I don’t know how to make this work. Miles is clearly happy with her being here, and all because I have a fucking crush on his nanny he’s going to lose her too?

Fuck. My son deserves better than what I’ve given him this past year.

I think about what I told her brother about slowing down his pitches. Maybe fighting this is making it worse. Me being a dick and aloof clearly isn’t working and damn it, it’s selfish for me to fire her.

I can’t make it work with Miles’s mom, not in the way it was before, but I owe it to Miles to try and make this work.

I swallow all of my fucking pride. “I could eat.”

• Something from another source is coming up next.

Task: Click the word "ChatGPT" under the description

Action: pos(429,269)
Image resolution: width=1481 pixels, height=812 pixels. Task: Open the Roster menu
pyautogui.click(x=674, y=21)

Lucie appeared calm while giving me that fucking speech, but with my response I can visibly see her whole body relax. “Okay, come on, we ordered pizza.”

“Did Miles try to only eat the breadsticks?”

One corner of Lucie’s mouth turns up. “Didn’t order any. I got him to eat two whole slices of pepperoni, actually.”

Of course she did. See, this is good for Miles.

“Did you use the Callie card again?”

“Nope.” Lucie pops the p with a full smile this time. “They had a make-your-own-pizza option, so I let him ‘make’ the pizzas. Mine has a lot of veggies on it, so I didn’t manage to get him on that one, but?—”

“Hey, I’ll take it.”

I hold back my smile until Lucie turns toward the kitchen. I’ve hardly gotten Miles to eat without a full-on fight or serious dessert bribery for months, and Lucie’s done it twice in one day.

Lucie pulls two boxes out of the fridge and sets them on the counter. “I also told Miles that since he made the pizza, he had to give them names. So we have Miles’s Extreme Pepperoni and Lucie’s Veggie Secret. Which one do you want?”

I slide onto the barstool across from her. “Well, I have to try one of Miles’s, but is that bacon on the veggie?”

Lucie snorts. “Yeah, that’s the secret part. Miles thought it was hilarious.”

“Of course he did. I’ll take a slice of each then.”

“Excellent choice.” Lucie takes two slices and plops them on my plate.

When she picks it up to take it to the microwave, I stop her. “Oh no, make your food first.”

“Dex, you haven’t had real food all day. I can heat mine up after.”

“First, it’s pizza, I can heat up my own food. Second, it doesn’t matter if I haven’t eaten all week. I’m pretty sure my mom would appear out of thin air to smack me over the head if I didn’t let the woman in my house get her food first.”

Rounding the island, I take my plate from her. I watch to make sure my hand doesn’t touch hers as I do—I may be letting Lucie in a little bit for the sake of Miles, but let’s not push it.

Pulling back, she tucks her blonde hair behind her ears and quickly turns back to the pizza. “Well then, I guess I’ll make my plate.”